The present invention relates to an information processing device, a control program for the information processing device, and a control method for the information processing device.

BACKGROUND

An information processing device has a central processing unit (CPU) and a memory, and the CPU executes instructions of a program in the memory to realize the function of the program. Further, the information processing device has an input/output (I/O) bus, and various I/O devices (or peripheral devices) (for example, a peripheral component such as a hard disk or a flash memory) are connected to the I/O bus via an I/O bus bridge (or an input/output unit, an I/O switch, or an I/O interface). Moreover, the information processing device has a device driver that is provided in the OS so as to drive the I/O device, and the CPU accesses a device via the device driver in the OS.

When an I/O device connected to the I/O bus bridge fails or is removed in an active state, an unrecoverable error event such as a disconnect detection event occurs and the error event propagates from the I/O bus bridge to the CPU, which may result in a system shutdown.

In order to avoid the system shutdown caused by such an error, a downstream port containment (DPC) is employed as an additional specification of the peripheral component interconnect express (PCIe). A bus bridge having the DPC function confines an error event generated in a bus bridge port so as not to propagate upstream the CPU and the like to prevent a system' shutdown due to errors and to enable a continuous operation of the system. In this way, the reliability of the bus is enhanced.

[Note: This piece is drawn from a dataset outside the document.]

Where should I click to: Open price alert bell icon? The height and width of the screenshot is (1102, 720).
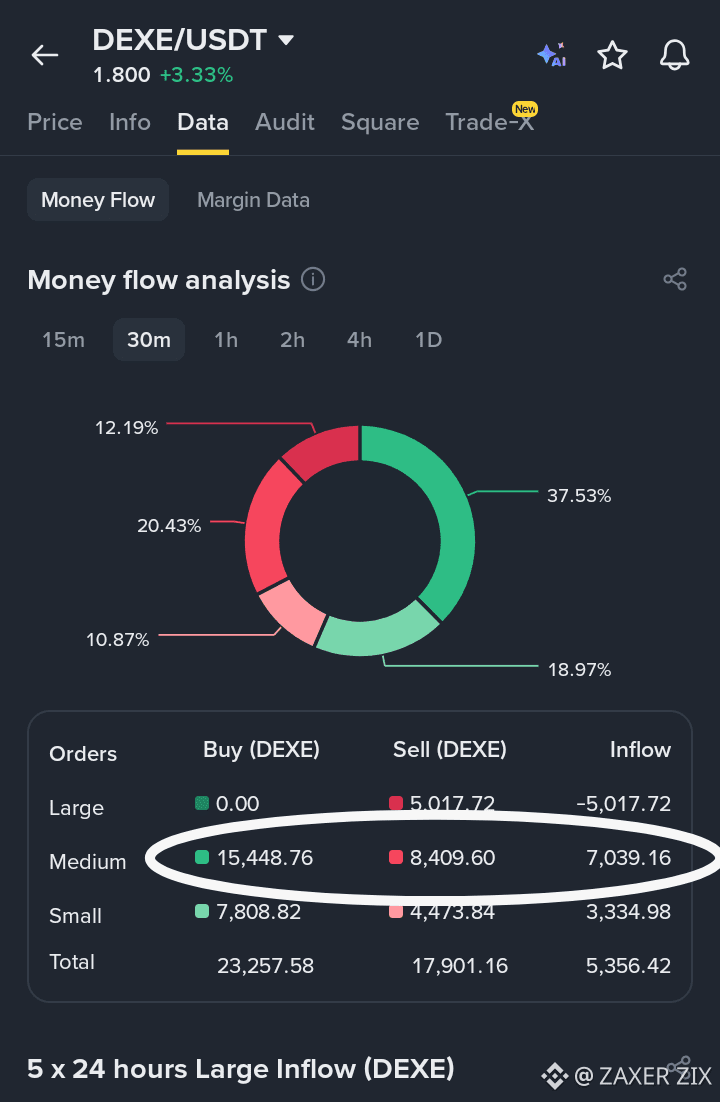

On the other hand, an application program accesses an interface such as a device object of the OS and accesses an I/O device connected to an I/O bus bridge via the device driver in the OS. In this case, for example, when an abnormality such as removal of the I/O device from the I/O bus bridge occurs in the I/O device, an OS interrupt occurs, and the OS removes the device object and disables subsequent accesses to the I/O device.

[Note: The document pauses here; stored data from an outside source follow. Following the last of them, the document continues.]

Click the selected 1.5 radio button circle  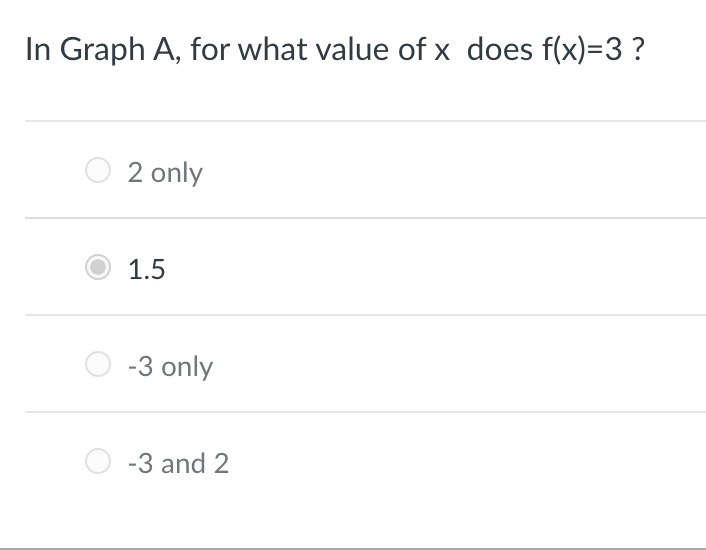pyautogui.click(x=98, y=267)
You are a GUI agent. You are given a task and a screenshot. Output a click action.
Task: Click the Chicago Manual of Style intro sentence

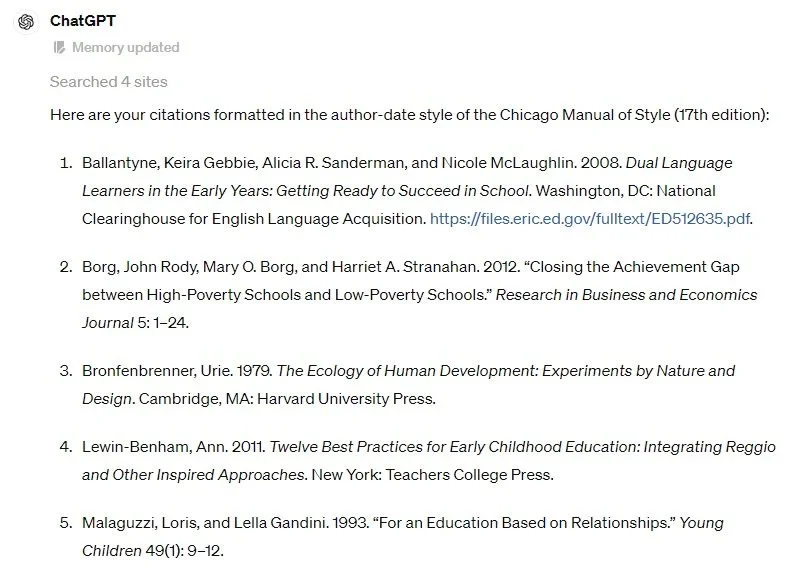tap(409, 115)
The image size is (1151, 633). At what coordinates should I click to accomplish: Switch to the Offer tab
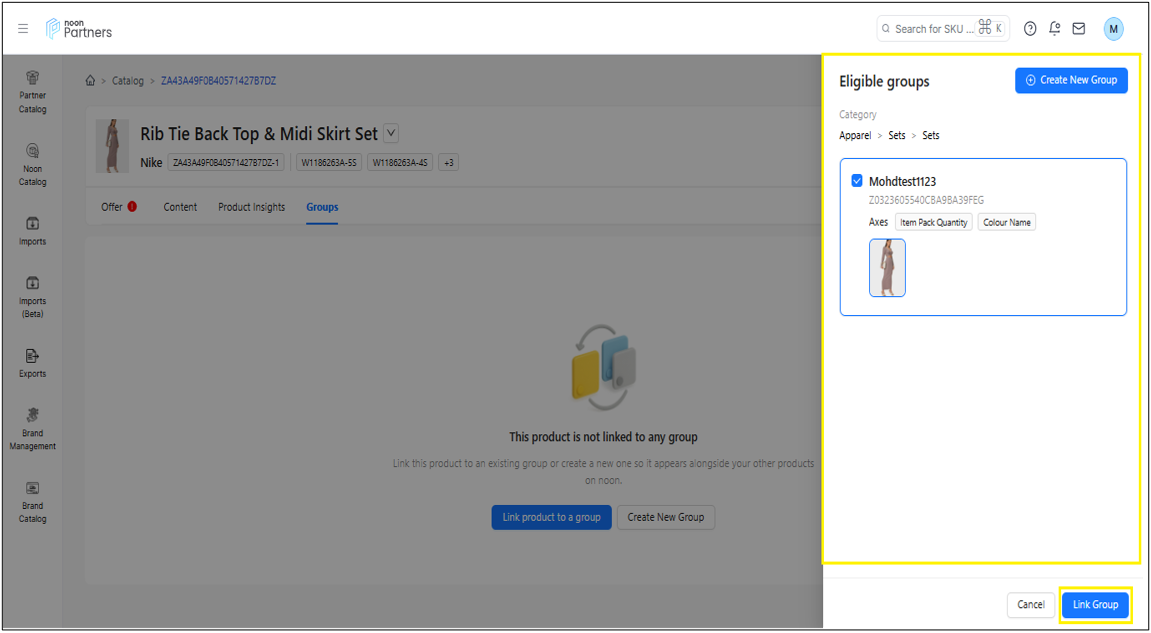112,207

Here, an access to the I/O device may occur at a point in time before the OS completes removal of the device object and immediately after an abnormality such as removal of the I/O device occurred. In general, the bus bridge of the I/O bus such as a PCIe bus sends ALL “F” data such as 0xFFFF_FFFF, for example, in response to the access to the I/O device that is not connected. Upon receiving such ALL “F” data, a DPC-compatible device driver which has the DPC function executes appropriate error processing to avoid a wrong memory access based on the ALL “F” data and prevent the system from entering an indefinite state (see Japanese Patent Application Publication No. 2011-100431, Japanese Patent Application Publication No. 2011-197845, and Japanese Patent Application Publication No. 2011-123857, for example).

SUMMARY

However, a DPC-incompatible device driver may handle the ALL “F” data as normal data and does not perform appropriate error processing but generates a wrong memory access which may destroy data and cause the system to enter an indefinite state. Moreover, since the function of the device driver depends on a device vender, it is difficult to guarantee that all device drivers are compatible with the DPC function.

One aspect of the disclosure is an information processing device that includes an input and output unit to which an input/output device is able to be connected, an information holding unit that registers identification information of a monitoring target input/output device which is not compatible with an error suppression function of suppressing propagation of errors occurring when the input/output device is disconnected from the input and output unit, an execution unit that executes an individual program using infrastructure software, and a determining unit that, by executing the infrastructure software and the individual program, when an access to a first area of the monitoring target input/output device is detected, detects that a value read from a second area of the monitoring target input/output device is an abnormal value as a result of determining whether the value read from the second area is a predetermined value.

According to the aspect, the occurrence of deficiency errors due to device abnormalities is suppressed.

The object and advantages of the invention will be realized and attained by means of the elements and combinations particularly pointed out in the claims.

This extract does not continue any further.